Build an ALU


You will once again use the TTL chips to build circuits. Please remember to:

You can find a TTL pinout diagram printed in the cabinet or in this pdf.

Remember also that it can help to label the coordinates of your physical wires on your circuit diagrams.

Part 1: Build a one-bit full adder

Using the logic diagram below, build a full adder on your protoboard.

Plan carefully; you will need to leave space to build a multiplexor from a decoder on your board in the next two parts of the lab.

Logic diagram for a full adder

Test your circuit using the truth table in Figure B.5.3 (p. B-717) of your textbook.

Part 2: Build a two-bit decoder

One way to think of a decoder is a binary to unary converter: the two input bits specify a binary number. That number determines which output line is turned on, while the rest are off.

  1. Draw a circuit diagram for a two-bit decoder using four AND gates and two NOT gates.
  2. Build your two-bit decoder on the protoboard using the TTL chips.

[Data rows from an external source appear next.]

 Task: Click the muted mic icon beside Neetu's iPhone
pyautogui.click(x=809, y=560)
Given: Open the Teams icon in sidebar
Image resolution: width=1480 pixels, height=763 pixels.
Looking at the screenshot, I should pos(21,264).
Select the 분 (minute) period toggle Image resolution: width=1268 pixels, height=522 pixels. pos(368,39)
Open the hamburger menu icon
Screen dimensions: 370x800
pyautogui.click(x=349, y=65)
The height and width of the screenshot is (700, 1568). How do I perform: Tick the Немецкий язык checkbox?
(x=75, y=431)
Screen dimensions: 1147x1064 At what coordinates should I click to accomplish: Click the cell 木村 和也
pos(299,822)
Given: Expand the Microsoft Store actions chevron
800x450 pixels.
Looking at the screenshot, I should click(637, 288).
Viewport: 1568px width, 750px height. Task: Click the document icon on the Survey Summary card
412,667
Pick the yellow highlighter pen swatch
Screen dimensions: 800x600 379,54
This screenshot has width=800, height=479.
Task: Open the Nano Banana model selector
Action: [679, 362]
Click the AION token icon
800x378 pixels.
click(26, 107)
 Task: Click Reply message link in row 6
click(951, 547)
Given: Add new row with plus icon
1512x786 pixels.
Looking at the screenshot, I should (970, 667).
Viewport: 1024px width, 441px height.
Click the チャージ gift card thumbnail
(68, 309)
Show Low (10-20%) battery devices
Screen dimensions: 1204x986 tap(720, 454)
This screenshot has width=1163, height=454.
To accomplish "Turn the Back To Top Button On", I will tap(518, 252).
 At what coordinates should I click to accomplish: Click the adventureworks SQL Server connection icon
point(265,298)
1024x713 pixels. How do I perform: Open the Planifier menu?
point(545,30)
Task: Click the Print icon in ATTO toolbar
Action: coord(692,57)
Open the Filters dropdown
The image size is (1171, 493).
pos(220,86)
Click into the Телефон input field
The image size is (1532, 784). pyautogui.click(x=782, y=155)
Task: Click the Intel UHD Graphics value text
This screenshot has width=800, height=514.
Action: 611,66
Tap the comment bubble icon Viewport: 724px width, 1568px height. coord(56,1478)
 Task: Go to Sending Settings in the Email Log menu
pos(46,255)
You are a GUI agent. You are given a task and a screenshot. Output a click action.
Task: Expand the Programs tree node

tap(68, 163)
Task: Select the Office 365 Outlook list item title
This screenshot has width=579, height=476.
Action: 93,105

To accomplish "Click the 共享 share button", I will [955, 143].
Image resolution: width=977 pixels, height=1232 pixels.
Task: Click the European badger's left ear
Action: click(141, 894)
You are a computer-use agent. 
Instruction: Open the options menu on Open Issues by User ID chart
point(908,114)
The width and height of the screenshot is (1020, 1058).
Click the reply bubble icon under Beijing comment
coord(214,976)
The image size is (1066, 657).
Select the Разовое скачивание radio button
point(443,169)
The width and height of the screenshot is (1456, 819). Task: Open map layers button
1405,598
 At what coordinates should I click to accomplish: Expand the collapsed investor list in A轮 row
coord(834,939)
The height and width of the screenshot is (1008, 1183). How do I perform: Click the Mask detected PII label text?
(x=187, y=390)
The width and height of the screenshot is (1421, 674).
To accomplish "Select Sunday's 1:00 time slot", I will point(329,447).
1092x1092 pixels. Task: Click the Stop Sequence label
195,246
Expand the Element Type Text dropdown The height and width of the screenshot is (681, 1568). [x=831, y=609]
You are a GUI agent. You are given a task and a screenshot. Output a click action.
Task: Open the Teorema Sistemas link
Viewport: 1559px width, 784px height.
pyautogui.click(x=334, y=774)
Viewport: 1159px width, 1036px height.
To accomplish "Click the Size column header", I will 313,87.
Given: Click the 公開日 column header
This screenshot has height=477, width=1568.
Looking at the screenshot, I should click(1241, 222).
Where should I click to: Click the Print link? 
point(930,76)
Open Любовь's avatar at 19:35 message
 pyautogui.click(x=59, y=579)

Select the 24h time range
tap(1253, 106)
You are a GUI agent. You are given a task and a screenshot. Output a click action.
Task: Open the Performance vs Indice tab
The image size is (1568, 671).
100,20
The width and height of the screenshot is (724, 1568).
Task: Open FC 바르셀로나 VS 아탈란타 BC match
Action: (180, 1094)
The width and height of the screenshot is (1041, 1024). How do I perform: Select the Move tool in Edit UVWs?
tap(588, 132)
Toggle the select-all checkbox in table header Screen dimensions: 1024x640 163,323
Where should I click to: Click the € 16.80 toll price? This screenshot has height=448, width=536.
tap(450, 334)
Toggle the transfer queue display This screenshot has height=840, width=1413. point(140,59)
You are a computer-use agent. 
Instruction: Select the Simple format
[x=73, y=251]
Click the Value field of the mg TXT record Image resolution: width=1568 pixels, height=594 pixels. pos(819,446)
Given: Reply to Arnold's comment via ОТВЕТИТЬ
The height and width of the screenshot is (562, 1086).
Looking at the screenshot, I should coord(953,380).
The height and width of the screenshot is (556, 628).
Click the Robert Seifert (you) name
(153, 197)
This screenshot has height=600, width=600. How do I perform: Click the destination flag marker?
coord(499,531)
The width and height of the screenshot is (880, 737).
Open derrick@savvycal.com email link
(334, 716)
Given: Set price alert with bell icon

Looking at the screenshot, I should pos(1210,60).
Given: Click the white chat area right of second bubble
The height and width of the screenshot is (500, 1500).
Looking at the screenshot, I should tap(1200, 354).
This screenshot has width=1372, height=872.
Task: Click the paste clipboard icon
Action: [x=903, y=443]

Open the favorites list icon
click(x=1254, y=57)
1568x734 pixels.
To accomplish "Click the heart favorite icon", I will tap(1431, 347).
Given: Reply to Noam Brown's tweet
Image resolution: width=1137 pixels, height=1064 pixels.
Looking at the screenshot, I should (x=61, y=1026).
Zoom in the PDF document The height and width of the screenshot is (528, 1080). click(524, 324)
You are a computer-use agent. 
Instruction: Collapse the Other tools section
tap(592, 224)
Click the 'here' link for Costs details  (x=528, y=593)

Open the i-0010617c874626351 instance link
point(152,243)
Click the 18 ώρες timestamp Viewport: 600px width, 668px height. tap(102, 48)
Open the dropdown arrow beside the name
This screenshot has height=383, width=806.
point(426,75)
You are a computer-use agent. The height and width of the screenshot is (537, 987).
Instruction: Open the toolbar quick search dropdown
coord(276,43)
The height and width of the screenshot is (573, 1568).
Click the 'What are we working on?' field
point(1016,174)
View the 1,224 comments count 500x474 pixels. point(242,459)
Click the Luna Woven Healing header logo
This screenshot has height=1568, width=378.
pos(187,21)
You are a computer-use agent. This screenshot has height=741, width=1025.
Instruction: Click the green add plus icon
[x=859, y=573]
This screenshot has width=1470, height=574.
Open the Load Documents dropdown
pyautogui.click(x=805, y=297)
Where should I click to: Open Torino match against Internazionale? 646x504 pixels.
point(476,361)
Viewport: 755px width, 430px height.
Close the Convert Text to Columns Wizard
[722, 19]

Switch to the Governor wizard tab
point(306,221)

Don’t disassemble your decoder—you will use it in the next step to build a four-input multiplexer.

Part 3: Build a four-input multiplexor

Turn your two-bit decoder into a four-input multiplexer by adding four two-input AND gates and three two-input OR gates, as follows.

Use the two inputs to your decoder as the selector lines. Use four logic switches as your multiplexer input (for now). Connect each input to an AND gate, along with one of the decoder outputs. Connect all the AND gate outputs to a four-input OR gate, which you will have to construct from two-input OR gates. The logisim circuit below shows this circuit, using your existing decoder:

Multiplexer built from a two-bit decoder

Part 4: Finish your ALU

Now that you have a one-bit adder and a four-input multiplexor, complete your ALU with AND and OR gates. Use the selector in your multiplexor to choose between addition (selector at 00), logical AND (selector at 01), and logical OR (selector at 10).

Extra Challenge: Subtraction

If you still have time, add a binvert input so that your ALU can subtract as well as add.

  1. Using b and binvert as inputs, draw the truth table for a one-bit selector whose inputs are \(b\) and \(\overline{b}\) with the binvert control signal. (You should find the resulting circuit to be simpler than a general one-bit selector with two independent inputs.)
  2. Wire the appropriate gate(s) to conduct the one-bit subtraction.
  3. Set the binvert and carry_in inputs and test that your ALU implements subtraction correctly.